*Data for analysis*

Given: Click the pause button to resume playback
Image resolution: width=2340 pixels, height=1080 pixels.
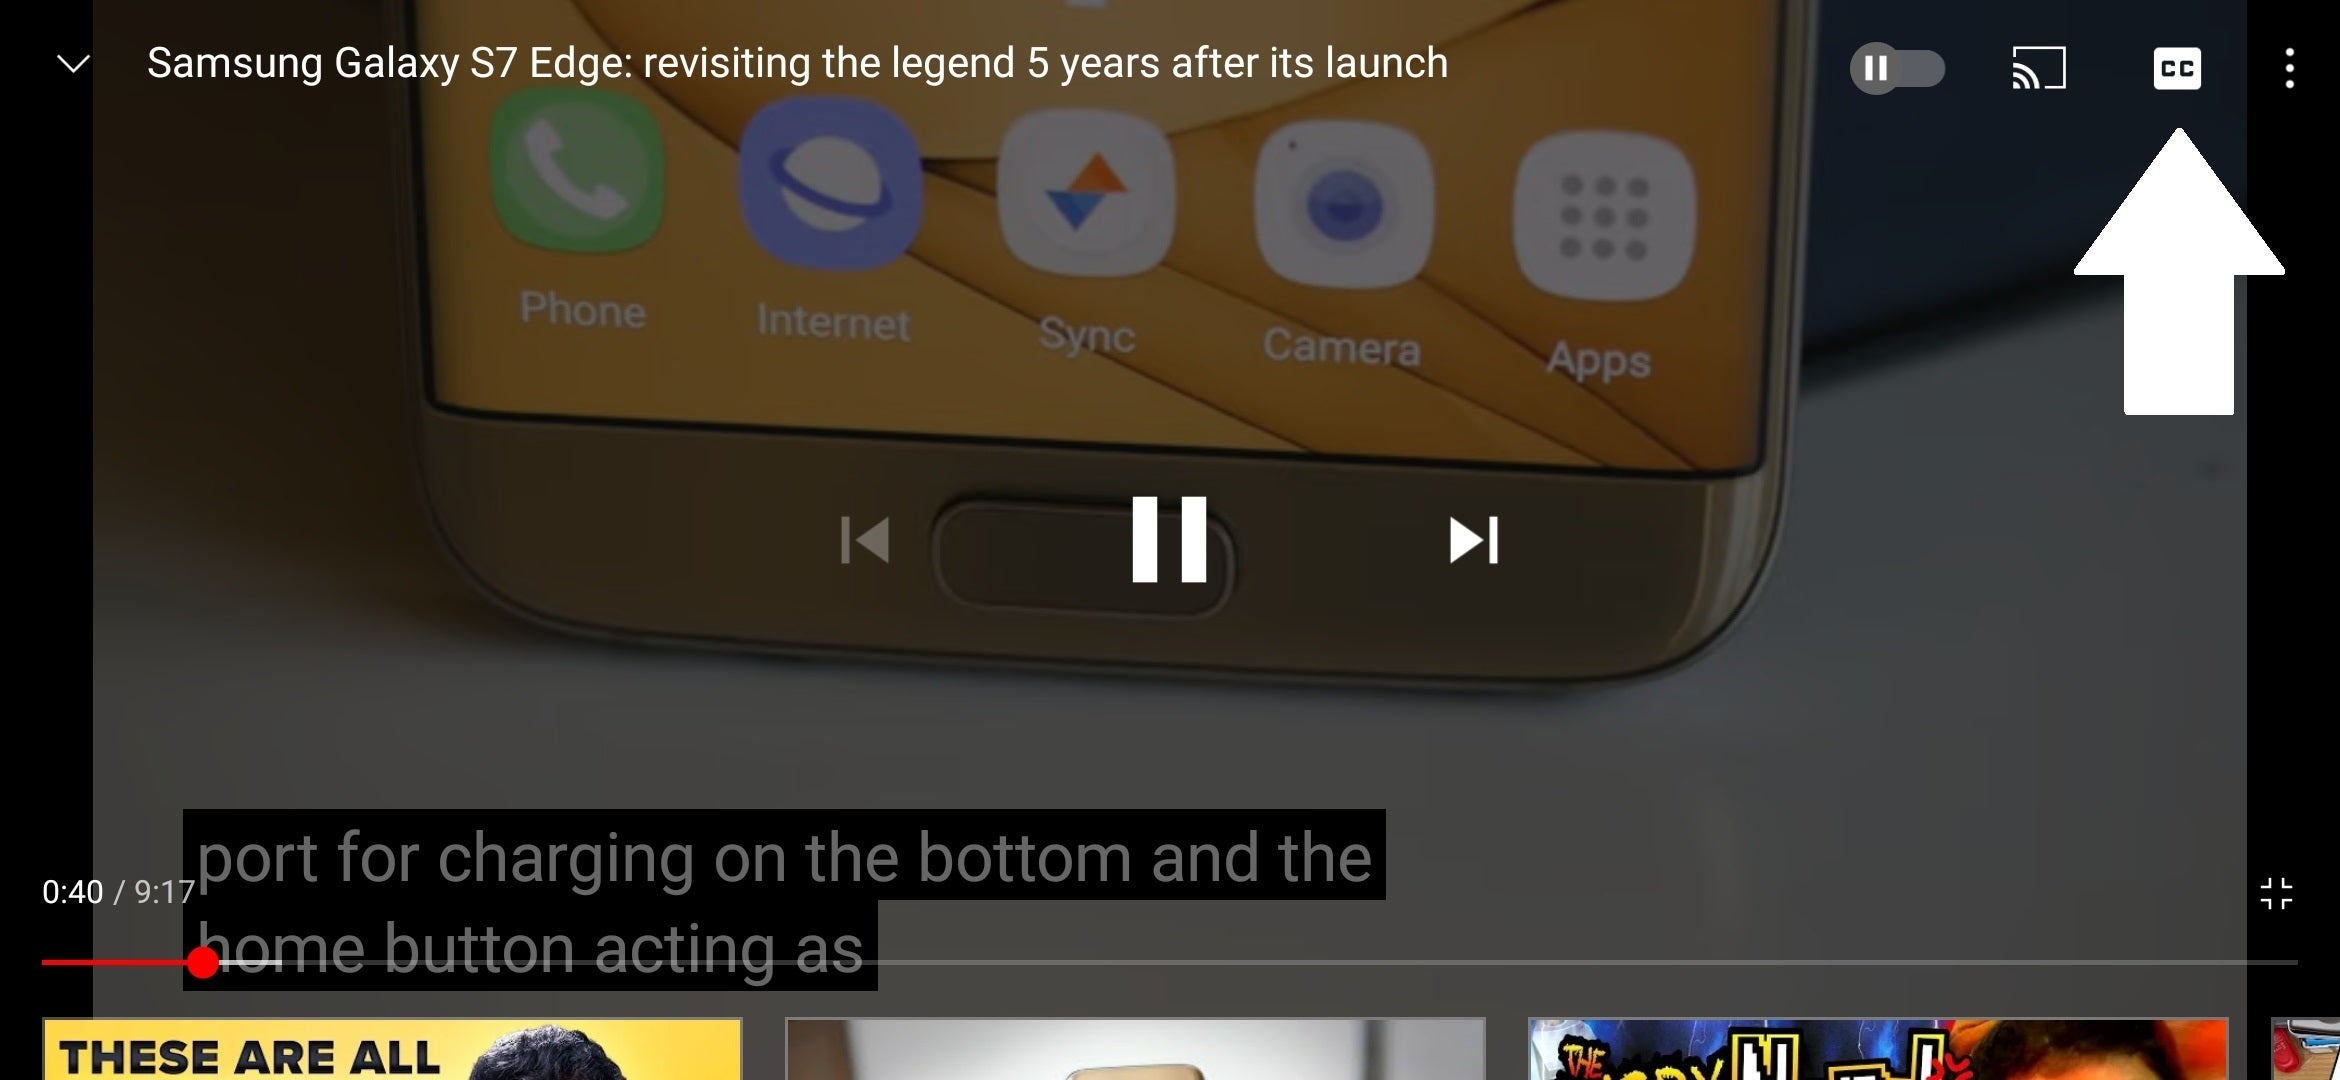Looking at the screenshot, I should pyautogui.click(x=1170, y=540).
* * *
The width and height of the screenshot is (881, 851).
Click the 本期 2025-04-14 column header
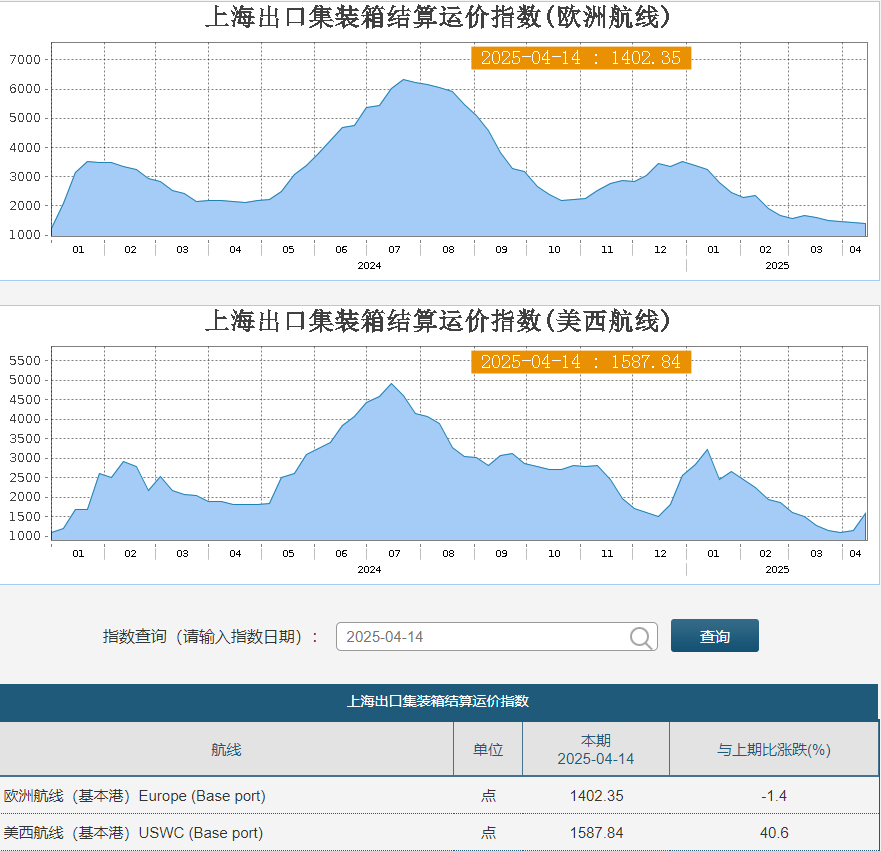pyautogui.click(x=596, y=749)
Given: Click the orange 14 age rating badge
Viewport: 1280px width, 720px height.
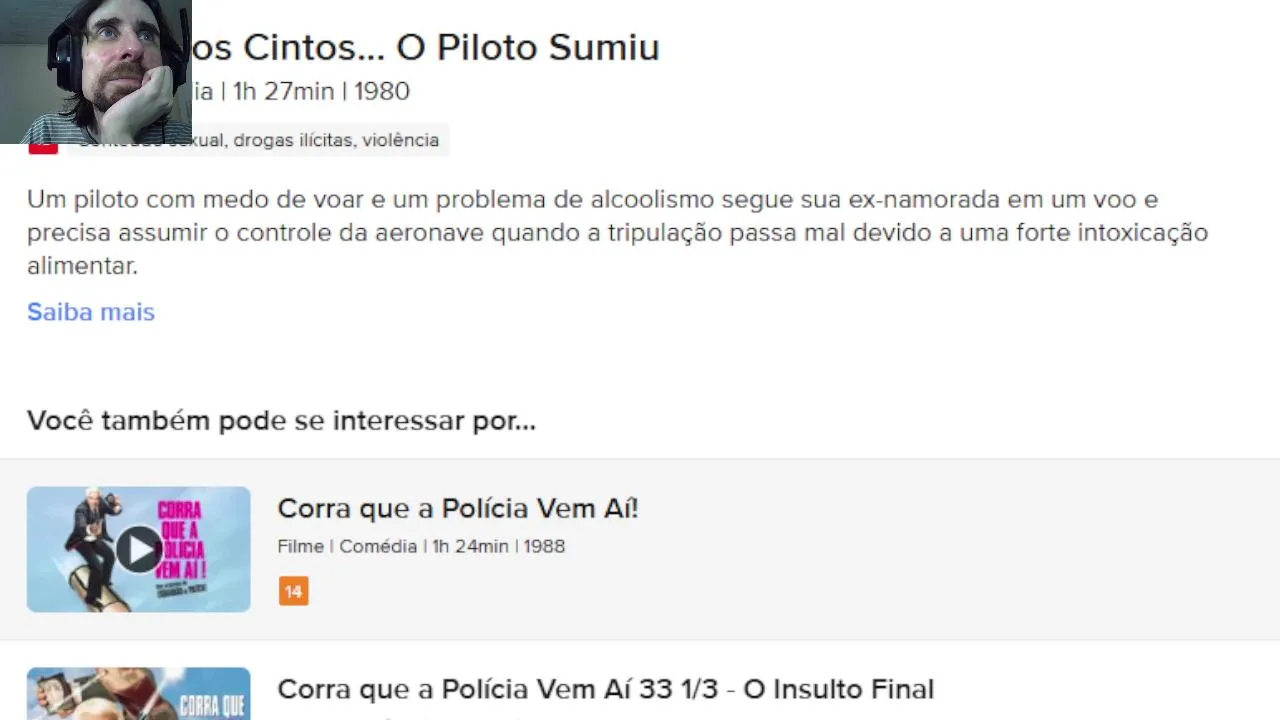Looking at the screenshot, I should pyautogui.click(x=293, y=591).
==
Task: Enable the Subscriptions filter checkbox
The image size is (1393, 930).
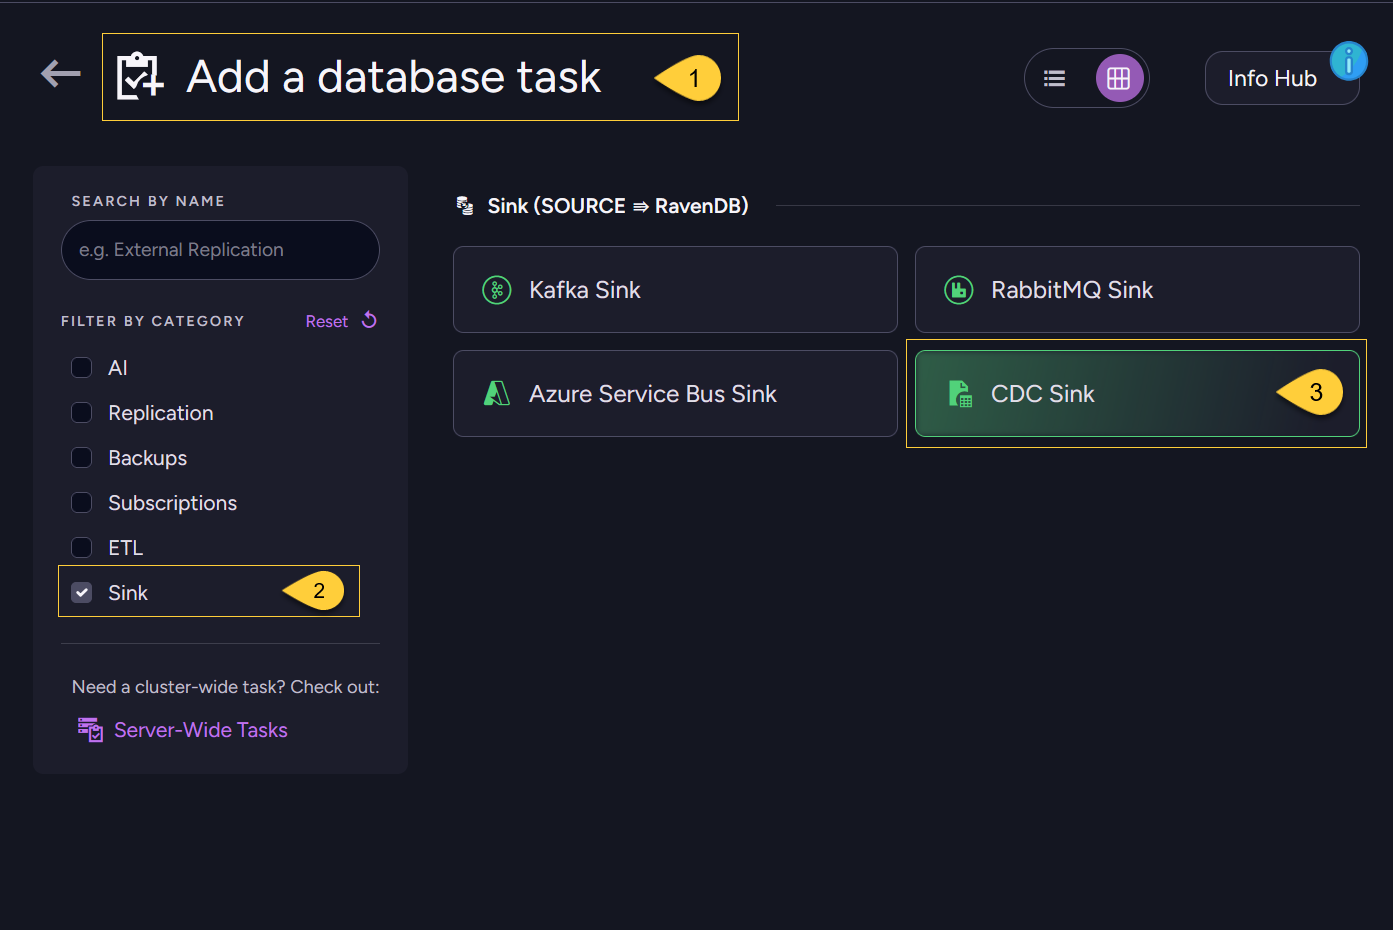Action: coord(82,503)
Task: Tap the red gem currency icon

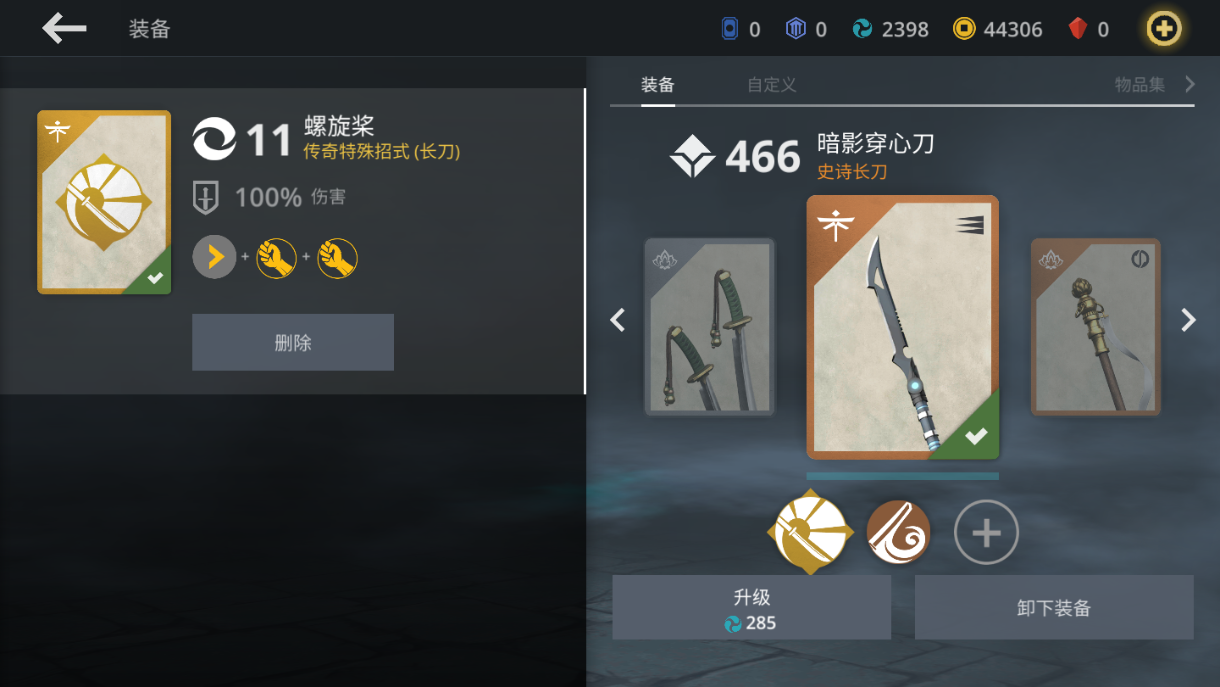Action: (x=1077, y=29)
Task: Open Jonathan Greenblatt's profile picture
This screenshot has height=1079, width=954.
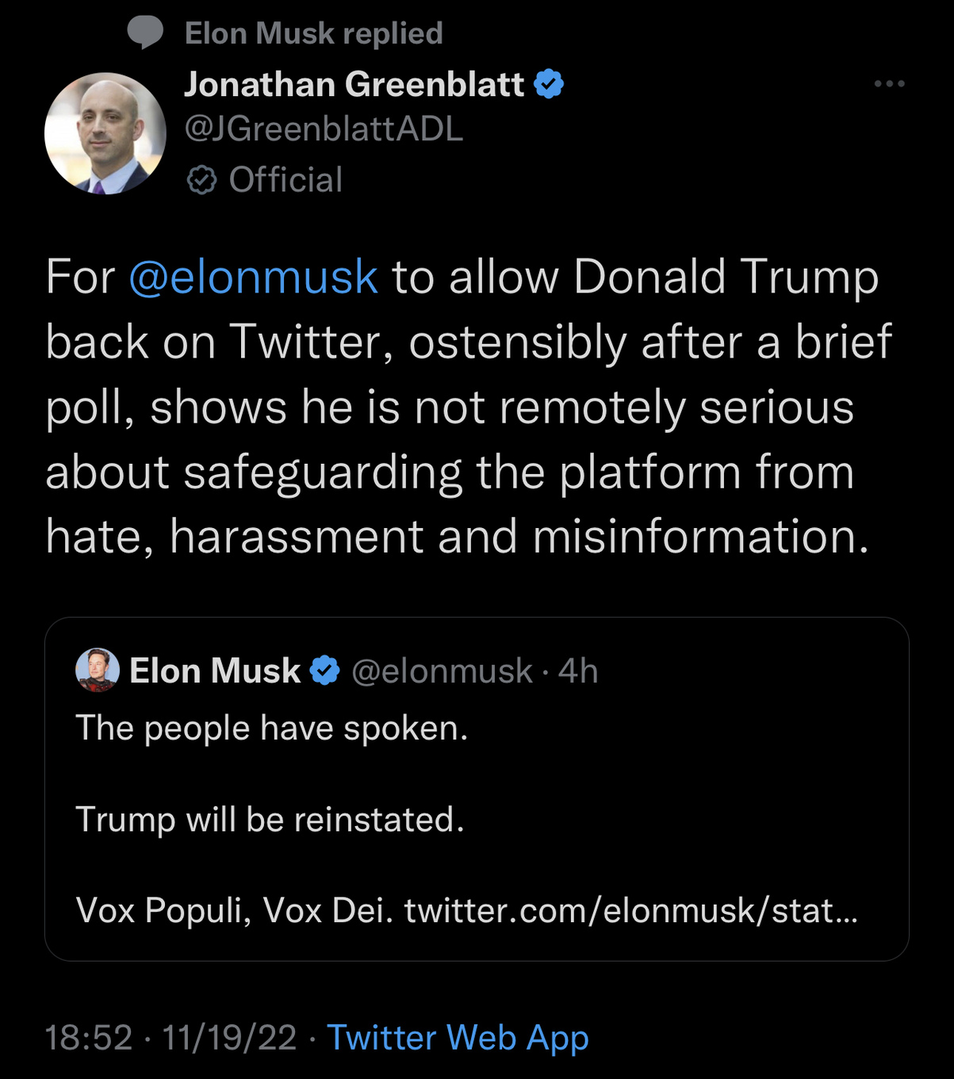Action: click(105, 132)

*Problem to work on*
Go through the records above and count the lines with the word "Given" in them. Answer with the number only.

*Result for this exercise*
2